In this perspective, DTD is just a convenient formalization for expression of the kinds of requirements an XML project needs anyway. DTD provides a common language that all participants can understand. That's not all, though: the XML tool marketplace has an abundance of products for preparation and use of DTDs.
What more can there be to say? The smallest XML projects can get away with informal methods, but DTD will benefit anything larger or long-lived.
Those aren't the only choices, though. While DTD has a long history, the last decade of XML practice has yielded new and better methods of XML definition. Any single one of these methods is called an "XML schema" (note the capitalization). Some authors make a point of including DTD among the XML schemata; for others, DTD is not an XML schema.
What advantages do the newer XML schemata have over DTD? They're largely technical, the kinds of details that inspire passion in programmers the way Java vs. C# or Windows vs. Linux debates do. In broad terms, the newer XML schemata are object-oriented, more concise for real-world XML projects, and far more expressive. DTDs are hard to re-use; they modularize poorly. DTD is even subject to a kind of security exploit that "inlining" of XML schemata prevents.

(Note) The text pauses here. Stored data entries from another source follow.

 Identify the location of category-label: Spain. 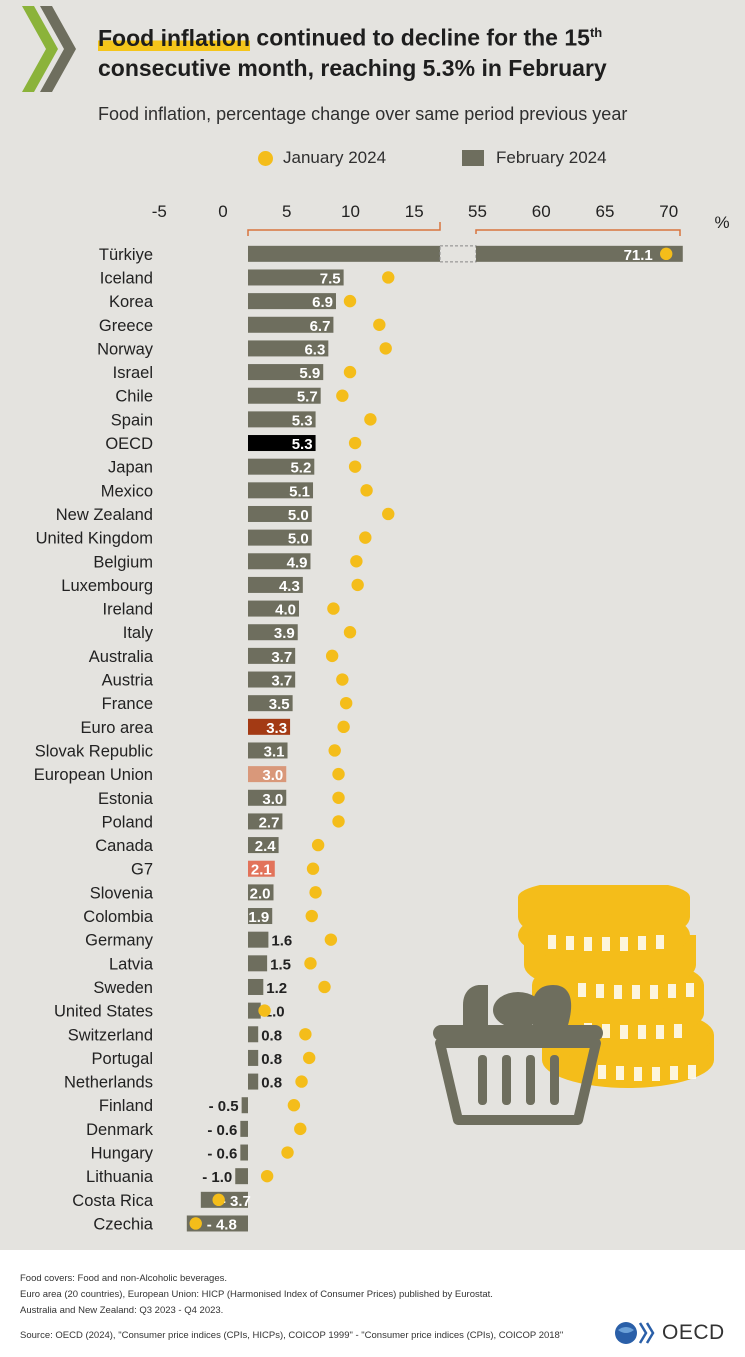
(132, 420).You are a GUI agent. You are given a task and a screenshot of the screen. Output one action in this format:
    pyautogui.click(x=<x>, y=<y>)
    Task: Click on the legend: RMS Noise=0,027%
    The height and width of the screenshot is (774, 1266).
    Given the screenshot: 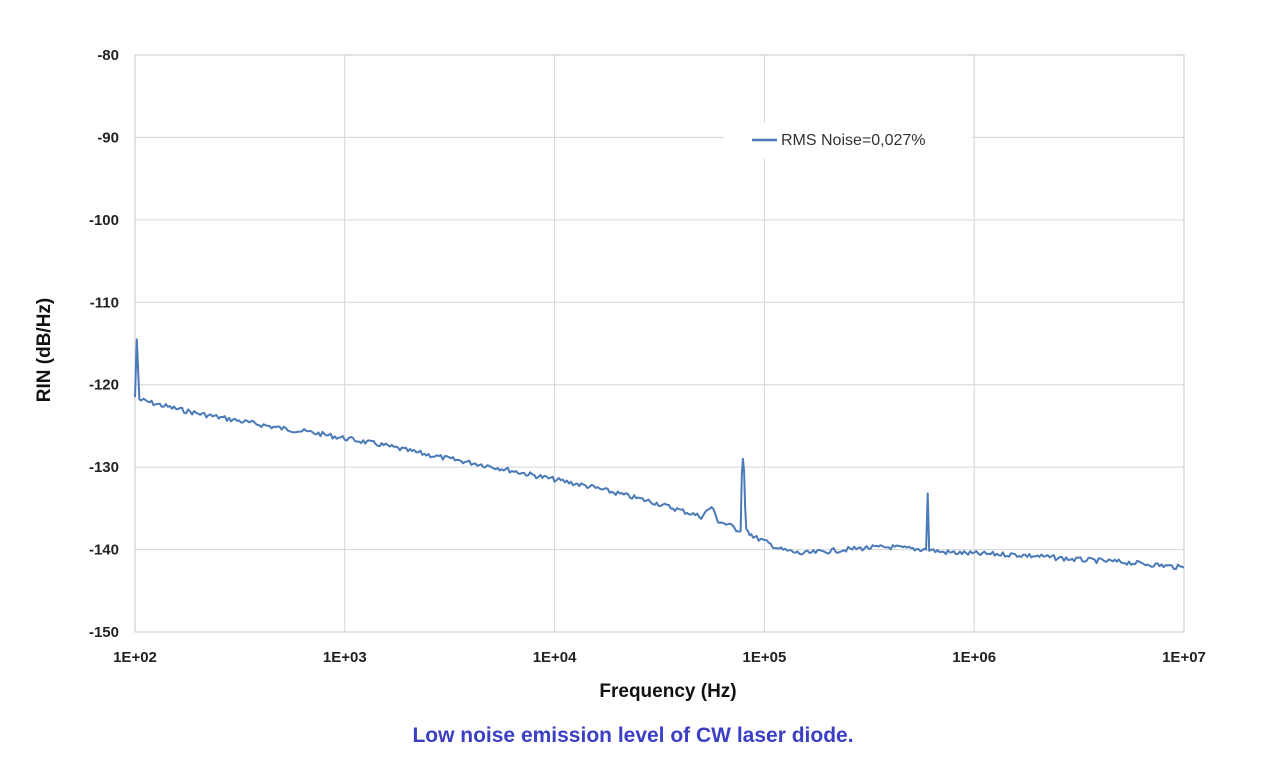 What is the action you would take?
    pyautogui.click(x=848, y=141)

Among the many XML schemata developed since DTD, much the most popular is one called, rather confusingly, "XML Schema", or, among developers, "XSD", for "XML Schema document". Tools to handle XSD are roughly as common as those for DTD, and many are more powerful, with better abilities to handle partial results.
XML Schema isn't my favorite XML schema; when possible, I like to use RNC. RNC derives from "RNG compact", while RNG itself comes from "RELAX NG", or REgular LAnguage for XML Next Generation. Far fewer tools are compatible with RNC or RNG than are available for XSD and DTD. As author Michael Fitzgerald described ten years ago, however, programming with RNC "... is like driving a sports car." A capable developer can achieve great results with RNC economically.
Advanced XML Schemata
This doesn't exhaust the list. There are, in principle, other tools for making the most of an XML project, including Schematron, PSVI, and so on. I do notgenerally recommend these; tools haven't caught up with them, and, for e-commerce practitioners, they are rarely more than research-level experiments. One of them might achieve "critical mass", though, during the coming years; don't be surprised to hear about them as time goes on.
Whenever you're involved with an XML project, make sure you understand what its plan is for validation of data, and why that choice was made. Will the XML be formatted in terms of a human-language specification? With a DTD? XSD? RNC? Or one of the advanced XML Schemata? This decision is a crucial one for an XML architecture that boosts the efficiency of your business as much as possible.